Но остаются дыры, дыры,

и грязь, и порванная пленка,

разъединенные фрагменты...

Причин и следствий — не сведешь.

 

Несутся по одноколейке

воспоминания-салазки.

Смешались радости и горе

в бессмысленную кутерьму...

И я, кряхтя, берусь за склейки;

дымясь, придумываю связки.

Кино, хоть я не Торнаторе,

я допишу и досниму.

 

На факты наползают числа

и с разумом играют в прятки.

И я блуждаю, словно странник,

в туманной горечи стиха,

ища тропинки слов и смыслов

средь их трагической нехватки:

давай, давай, киномеханик,

раздуй, раздуй киномеха.

 

Silencio

Плыл вечер. Хлеба парочка краюх

закускою казалась в темной стыни.

И старый друг был лучше новых двух,

поскольку новых не было в помине.

Не лучшим был десятилетний скотч

(хоть все равно закончился с восходом).

Но это все потом. Пока же ночь

с озябших стен стекала вязким медом.

 

То книжный шкаф, то вешалки крючок

являлись вместе и поодиночке:

камина склеротический зрачок

из темноты выхватывал кусочки,

чернил дрова, выплевывал золу,

искрился, как наряд на карнавале...

Часы, незримо спрятавшись в углу,

с прошедшим настоящее сшивали.

 

Приход рассвета нас застал врасплох,

оставив недоигранною пьесу...

Ночь уходила — тихая, как вздох,

горячечная, как тройной эспрессо.

Целебней оказалось, чем слова,

победней, чем Ваграм или Непрядва,

молчанье, разделенное на два.

А может быть, помноженное на два.

 

Латте

Эта жизнь напрокат, этот день напрокат...

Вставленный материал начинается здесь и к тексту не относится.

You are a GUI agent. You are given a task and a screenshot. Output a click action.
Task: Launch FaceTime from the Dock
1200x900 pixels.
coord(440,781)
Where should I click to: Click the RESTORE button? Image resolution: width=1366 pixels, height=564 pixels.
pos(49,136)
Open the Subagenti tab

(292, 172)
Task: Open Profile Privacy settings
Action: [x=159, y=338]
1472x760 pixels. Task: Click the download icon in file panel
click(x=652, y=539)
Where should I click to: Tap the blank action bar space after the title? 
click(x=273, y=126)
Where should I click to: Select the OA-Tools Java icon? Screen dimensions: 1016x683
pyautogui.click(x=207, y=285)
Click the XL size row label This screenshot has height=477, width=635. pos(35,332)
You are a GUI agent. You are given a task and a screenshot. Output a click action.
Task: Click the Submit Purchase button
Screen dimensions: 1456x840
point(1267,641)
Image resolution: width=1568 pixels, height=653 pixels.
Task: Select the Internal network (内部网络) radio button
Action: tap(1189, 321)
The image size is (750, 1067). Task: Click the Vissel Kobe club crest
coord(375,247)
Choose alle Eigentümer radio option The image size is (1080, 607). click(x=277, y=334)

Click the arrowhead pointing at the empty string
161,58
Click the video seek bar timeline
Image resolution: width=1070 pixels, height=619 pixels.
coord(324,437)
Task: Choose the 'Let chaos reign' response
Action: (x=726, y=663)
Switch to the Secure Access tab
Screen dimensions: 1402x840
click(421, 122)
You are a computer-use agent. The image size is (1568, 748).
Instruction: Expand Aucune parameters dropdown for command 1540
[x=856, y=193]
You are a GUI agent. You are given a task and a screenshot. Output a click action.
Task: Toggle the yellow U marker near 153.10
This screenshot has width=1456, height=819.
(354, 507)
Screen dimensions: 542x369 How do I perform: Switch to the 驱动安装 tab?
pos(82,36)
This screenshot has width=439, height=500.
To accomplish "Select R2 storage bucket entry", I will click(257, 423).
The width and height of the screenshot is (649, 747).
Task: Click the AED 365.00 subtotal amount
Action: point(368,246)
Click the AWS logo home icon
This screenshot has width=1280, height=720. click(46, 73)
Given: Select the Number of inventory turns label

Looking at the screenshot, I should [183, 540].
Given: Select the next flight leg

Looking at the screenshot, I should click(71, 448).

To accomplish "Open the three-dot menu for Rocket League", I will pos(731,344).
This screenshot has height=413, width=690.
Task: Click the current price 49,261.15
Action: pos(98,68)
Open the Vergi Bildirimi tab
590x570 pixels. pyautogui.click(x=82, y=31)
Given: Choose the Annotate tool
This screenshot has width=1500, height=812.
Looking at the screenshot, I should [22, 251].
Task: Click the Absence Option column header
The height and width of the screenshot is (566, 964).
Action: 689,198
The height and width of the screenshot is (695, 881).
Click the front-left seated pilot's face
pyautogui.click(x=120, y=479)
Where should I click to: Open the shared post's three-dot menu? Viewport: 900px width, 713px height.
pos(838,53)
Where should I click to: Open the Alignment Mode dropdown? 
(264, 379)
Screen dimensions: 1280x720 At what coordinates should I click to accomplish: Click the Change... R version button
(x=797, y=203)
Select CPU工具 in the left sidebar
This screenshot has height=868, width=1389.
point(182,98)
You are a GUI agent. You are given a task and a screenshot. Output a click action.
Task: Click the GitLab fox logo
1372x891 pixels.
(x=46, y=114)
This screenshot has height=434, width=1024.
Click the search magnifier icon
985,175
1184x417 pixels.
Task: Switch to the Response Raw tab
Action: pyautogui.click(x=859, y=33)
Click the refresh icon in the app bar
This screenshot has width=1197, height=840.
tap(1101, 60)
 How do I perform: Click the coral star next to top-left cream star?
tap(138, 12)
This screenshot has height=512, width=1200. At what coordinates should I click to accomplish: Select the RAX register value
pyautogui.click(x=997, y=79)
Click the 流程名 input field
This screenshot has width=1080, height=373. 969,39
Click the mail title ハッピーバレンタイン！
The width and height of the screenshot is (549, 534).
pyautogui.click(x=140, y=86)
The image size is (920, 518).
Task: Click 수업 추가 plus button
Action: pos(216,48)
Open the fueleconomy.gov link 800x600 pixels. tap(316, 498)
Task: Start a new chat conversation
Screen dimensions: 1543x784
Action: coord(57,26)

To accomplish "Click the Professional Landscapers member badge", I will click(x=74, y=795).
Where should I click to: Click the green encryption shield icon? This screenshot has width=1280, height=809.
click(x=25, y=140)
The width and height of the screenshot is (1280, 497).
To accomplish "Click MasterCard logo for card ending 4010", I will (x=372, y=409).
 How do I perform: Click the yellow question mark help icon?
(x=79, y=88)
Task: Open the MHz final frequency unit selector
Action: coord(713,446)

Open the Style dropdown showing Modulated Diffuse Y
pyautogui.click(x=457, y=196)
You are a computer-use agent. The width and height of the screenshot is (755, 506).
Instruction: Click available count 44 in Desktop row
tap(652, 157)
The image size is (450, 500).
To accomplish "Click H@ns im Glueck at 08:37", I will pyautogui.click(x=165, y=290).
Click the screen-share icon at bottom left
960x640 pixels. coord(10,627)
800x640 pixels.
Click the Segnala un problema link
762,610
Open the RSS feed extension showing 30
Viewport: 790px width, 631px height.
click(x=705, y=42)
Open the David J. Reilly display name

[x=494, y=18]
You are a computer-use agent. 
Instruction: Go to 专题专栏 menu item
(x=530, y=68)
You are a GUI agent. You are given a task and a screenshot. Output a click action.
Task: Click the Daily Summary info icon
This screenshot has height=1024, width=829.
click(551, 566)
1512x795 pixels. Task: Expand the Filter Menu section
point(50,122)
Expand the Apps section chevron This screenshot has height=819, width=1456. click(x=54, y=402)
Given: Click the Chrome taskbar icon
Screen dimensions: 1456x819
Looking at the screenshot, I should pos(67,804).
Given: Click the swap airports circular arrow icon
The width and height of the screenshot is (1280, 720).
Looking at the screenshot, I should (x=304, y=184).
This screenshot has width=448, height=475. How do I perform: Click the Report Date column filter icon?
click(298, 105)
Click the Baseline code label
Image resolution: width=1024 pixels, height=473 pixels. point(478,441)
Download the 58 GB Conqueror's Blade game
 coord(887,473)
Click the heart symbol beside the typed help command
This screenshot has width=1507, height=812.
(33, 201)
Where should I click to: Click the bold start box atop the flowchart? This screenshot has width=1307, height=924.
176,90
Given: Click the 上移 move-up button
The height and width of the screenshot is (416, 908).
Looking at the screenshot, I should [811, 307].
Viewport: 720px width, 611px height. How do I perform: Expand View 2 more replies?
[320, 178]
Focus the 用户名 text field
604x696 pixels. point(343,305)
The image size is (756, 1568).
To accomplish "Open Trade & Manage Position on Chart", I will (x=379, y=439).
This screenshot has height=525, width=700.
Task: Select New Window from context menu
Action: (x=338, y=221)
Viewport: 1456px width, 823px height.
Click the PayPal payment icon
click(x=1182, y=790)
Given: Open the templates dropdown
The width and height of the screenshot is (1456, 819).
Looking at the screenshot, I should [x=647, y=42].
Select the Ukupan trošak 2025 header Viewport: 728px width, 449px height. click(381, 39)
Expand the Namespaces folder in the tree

Чашка кофе. Пустой кафетерий.

В океанские хляби ныряет закат,

словно кровь из небесных артерий.

И не пахнет предчувствием стылой беды,

и ребенок играет у кромки воды,

строит стены песочного замка,

потемнела от грязи панамка.

 

В продырявленном небе плывут облака,

словно сделаны белым заплаты.

И впадают минуты, часы и века

в остывающий медленно латте.

День теряет оттенки, играет отбой.

Как сердитая кобра, белесый прибой

зло шипит на мальчишку с лопаткой...

Прочен замок с кирпичною кладкой.

 

Из куста — стрекотанье беспечных цикад...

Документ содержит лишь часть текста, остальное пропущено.